CommonSpirit Health was formed by the alignment of Catholic Health Initiatives (CHI) and Dignity Health. With more than 700 care sites across the U.S., from clinics and hospitals to home-based care and virtual care services, CommonSpirit is accessible to nearly one out of every four U.S. residents. Our world needs compassion like never before. Our communities need caring and our families need protection.
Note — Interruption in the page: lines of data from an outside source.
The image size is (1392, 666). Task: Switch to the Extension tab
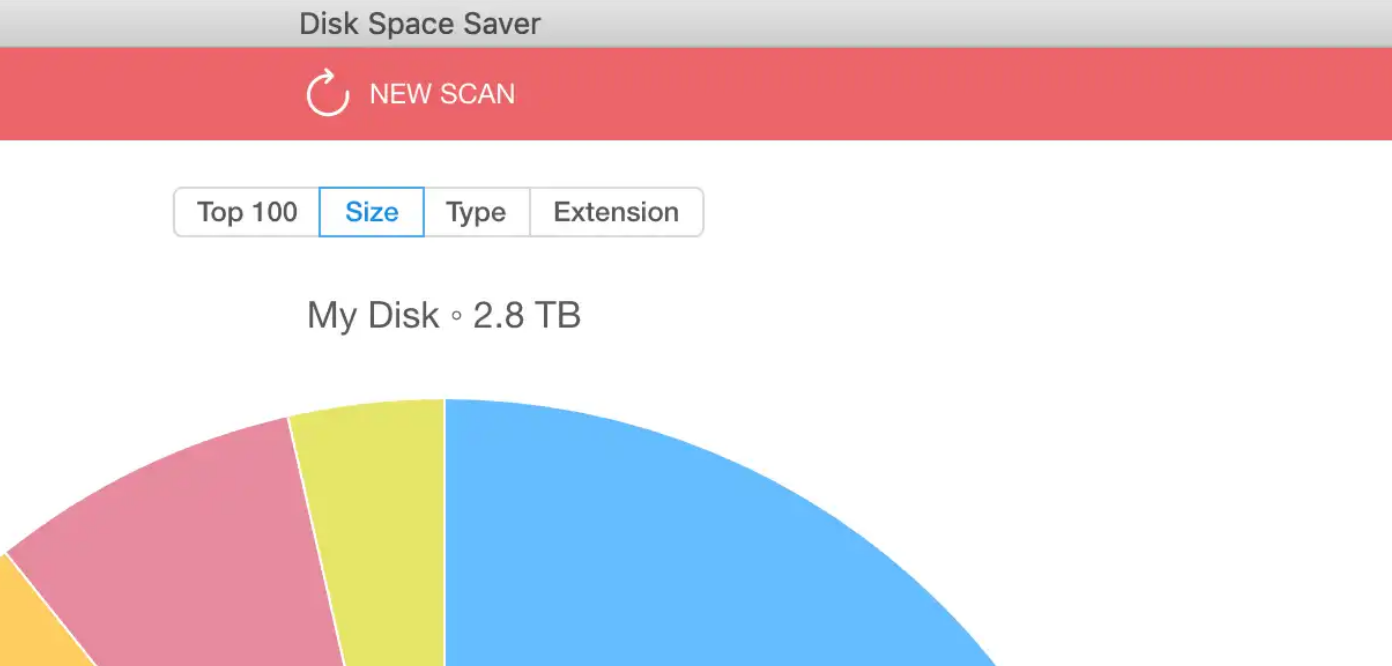point(615,212)
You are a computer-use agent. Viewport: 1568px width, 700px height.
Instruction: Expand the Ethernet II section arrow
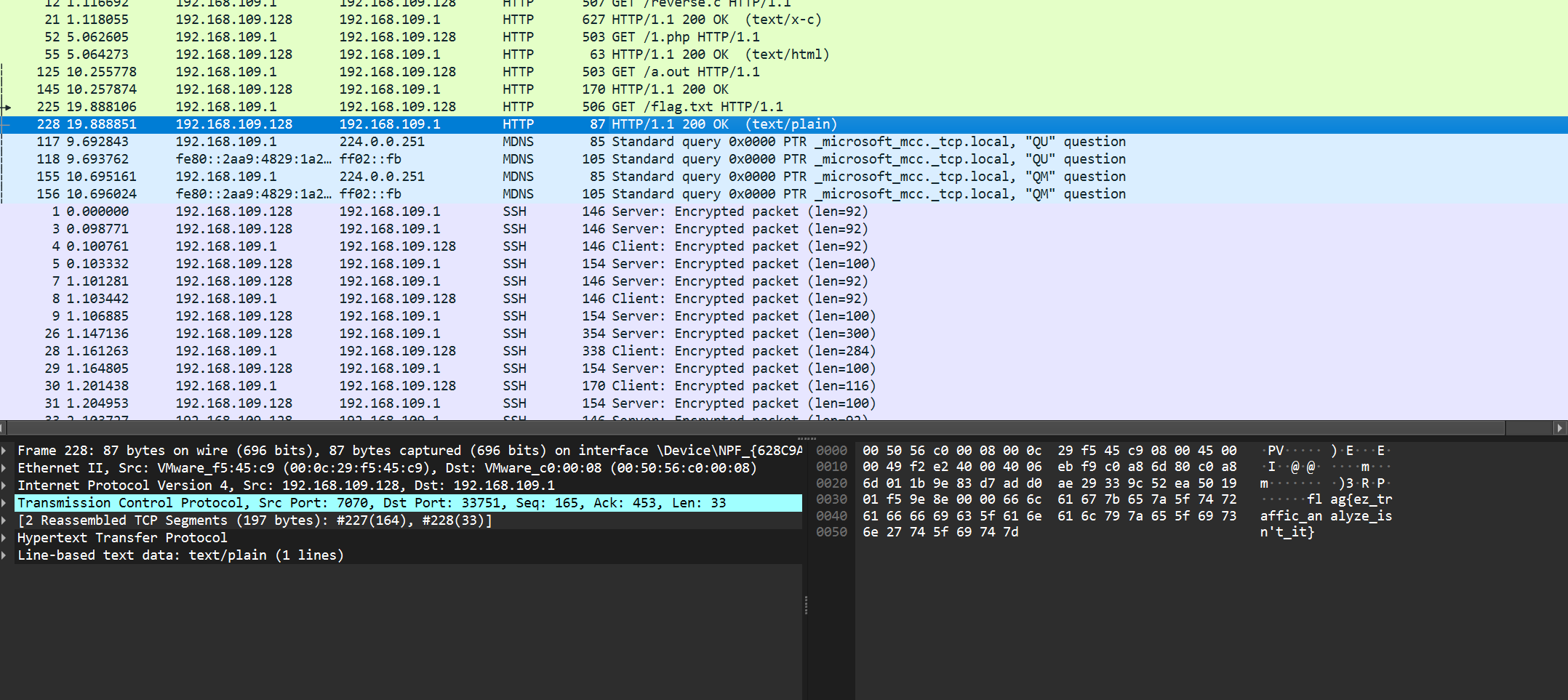(4, 468)
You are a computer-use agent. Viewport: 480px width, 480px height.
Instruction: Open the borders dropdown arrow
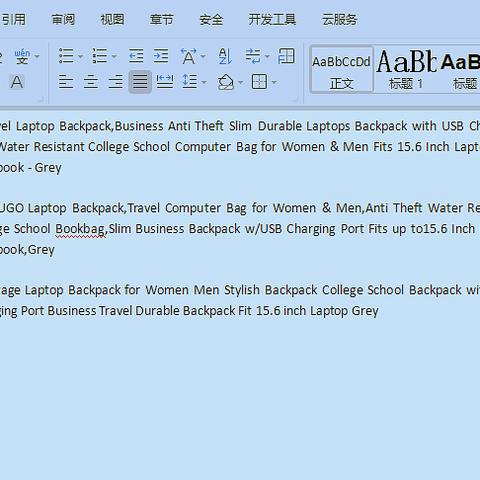(x=274, y=82)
With our combined resources, CommonSpirit is committed to building healthy communities, advocating for those who are poor and vulnerable, and innovating how and where healing can happen, both inside our hospitals and out in the community.

Responsibilities

The Coder I is responsible for abstracting and assigning valid CPT, ICD-9/10, and HCPCS codes to ensure appropriate reimbursement in accordance with federal, state, and private health plans as well as organization and regulatory guidance.  This role is typically responsible for less complex coding with oversight.

 

  1. Accurately abstracts information from the service documentation, assigns and sequences appropriate CPT, ICD-9/10, and HCPCS codes into the appropriate billing systems, ensuring compliance with established guidelines.
  2. Communicates professionally with providers, practice management, and other stake holders either verbally or in writing.
  3. Responsible for working encounters in the coding work queue or task lists in a timely manner.
  4. Meets or exceeds organizational coding production and quality standards.
  5. Understands and applies regulatory changes and stays current with coding updates, for example NCCI and MUE edits.
  6. Reviews and resolves coding denials.
  7. Participates in special projects and completes other duties as assigned.

Qualifications

Education and Licensure Required:

  • High school diploma or equivalent required.
  • Coding Certification through American Health Information Management Association (AHIMA) as Certified Coding Specialist (CCS) OR Certified Coding Specialist Physician Based (CCS-P)
    OR the American Academy of Professional Coders (AAPC) as a Certified Professional Coder (CPC) preferred.

Minimum Experience:

  • One (1) year of physician coding experience required.
  • Previous Electronic Health Record experience preferred.

 

DISCLOSURE STATEMENT:

This job description reflects CHI’s assignment of essential functions, it does not prescribe or restrict the tasks that may be assigned.